Scheduling your first dental visit

You may be able to request your first appointment online or prefer to contact the dental practice by phone. Speaking to a dental receptionist can be useful if you have any specific concerns you would like to discuss or want to make them aware of any special needs or anxiety around your visit.

An initial visit will allow you to assess whether your chosen dental clinic is suitable. If so, you can begin to schedule regular visits and arrange for your dental records to be transferred from your previous dentist.

Evaluating your first visit

Before you go, make a list of questions to ask addressing issues important to you, and make a mental note of your first impressions. Potential questions could include:

  • Is booking an appointment easy?
  • Was it easy to get to the clinic?
  • Were you made to feel welcome?
  • Is the clinic clean and well-maintained?
  • Was your appointment on time?
  • Did the dentist listen to you and take the time to answer questions?
  • Were fees explained clearly?

Finding a dentist you feel confident to see regularly is important. There may come a time when you need to discuss oral or medical issues with them, and speaking openly is important. However, if you subsequently feel it isn’t a perfect fit, nothing prevents you from changing dental practices later.

Are there provinces where finding a dentist is more difficult?

The population-to-dentist ratio is not evenly distributed across Canada. The imbalance implies that it is more challenging finding a dentist who meets all your criteria in regions where there are fewer dentists per capita. According to the Canadian Dental Association, Nunavut, Saskatchewan, and Newfoundland have the lowest number of dentists per capita. People living in these provinces and territories may need to travel further to access dental care that meets their requirements.

Province Population/dentist ratio
Nunavut 2823
Saskatchewan 2710
Newfoundland and Labrador 2632
New Brunswick 2418
P.E.I. 1954
Manitoba 1916
Alberta 1798
Nova Scotia 1770
Quebec 1628
Canada Avg. 1622
Ontario 1492
British Columbia 1485
Yukon 1407
Northwest Territories 1038


Choosing the right dentist for your and your family’s needs might initially appear to be a challenging task. However, taking a systematic approach and ensuring you use reliable resources will provide a shortlist of suitable dental clinics.
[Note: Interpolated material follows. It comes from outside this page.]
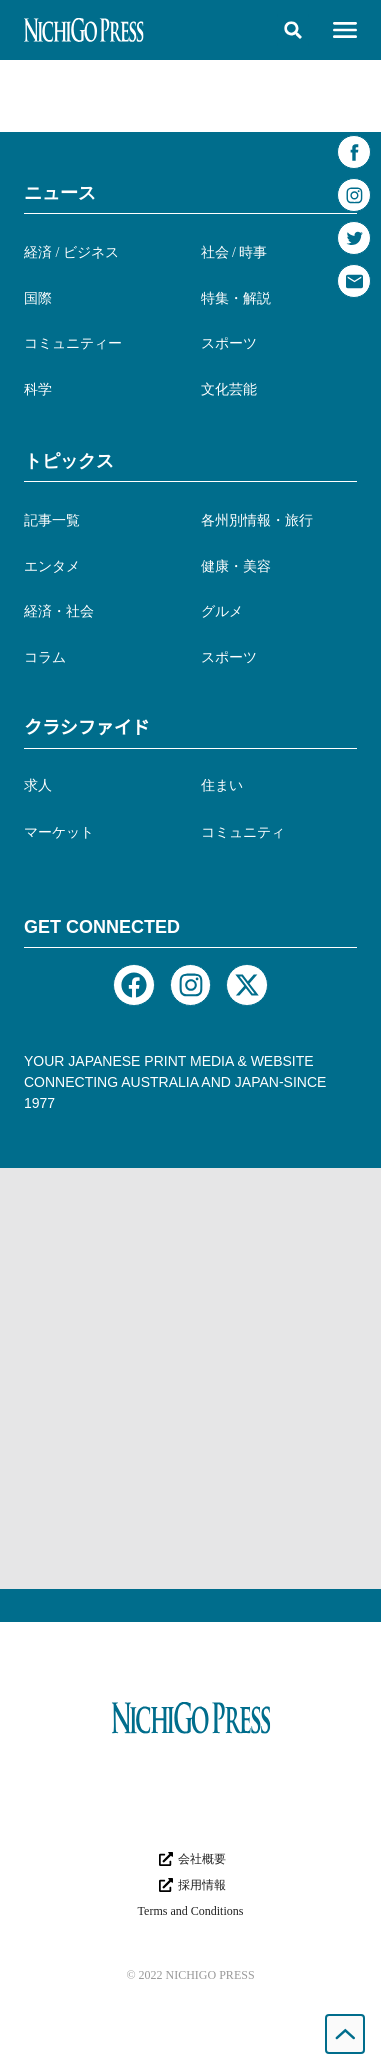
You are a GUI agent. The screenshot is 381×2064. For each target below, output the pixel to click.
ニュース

Talking with friends, family and colleagues and identifying your specific requirements can initially narrow down your choice and help you to focus on important factors to consider. Local dental association websites enable you to search for a dentist in your postcode and to check their credentials before you contact the dental clinic.

*The content provided in this article, including text, graphics, and referenced material, is intended for informational purposes only and is not a substitute for professional dental advice, diagnosis, or treatment. Always consult with your dentist or another qualified oral health professional for questions regarding your dental condition. Never disregard professional dental advice or delay seeking it based on information from this article. If you believe you have a dental emergency, contact your dentist, or seek immediate assistance from an oral healthcare professional.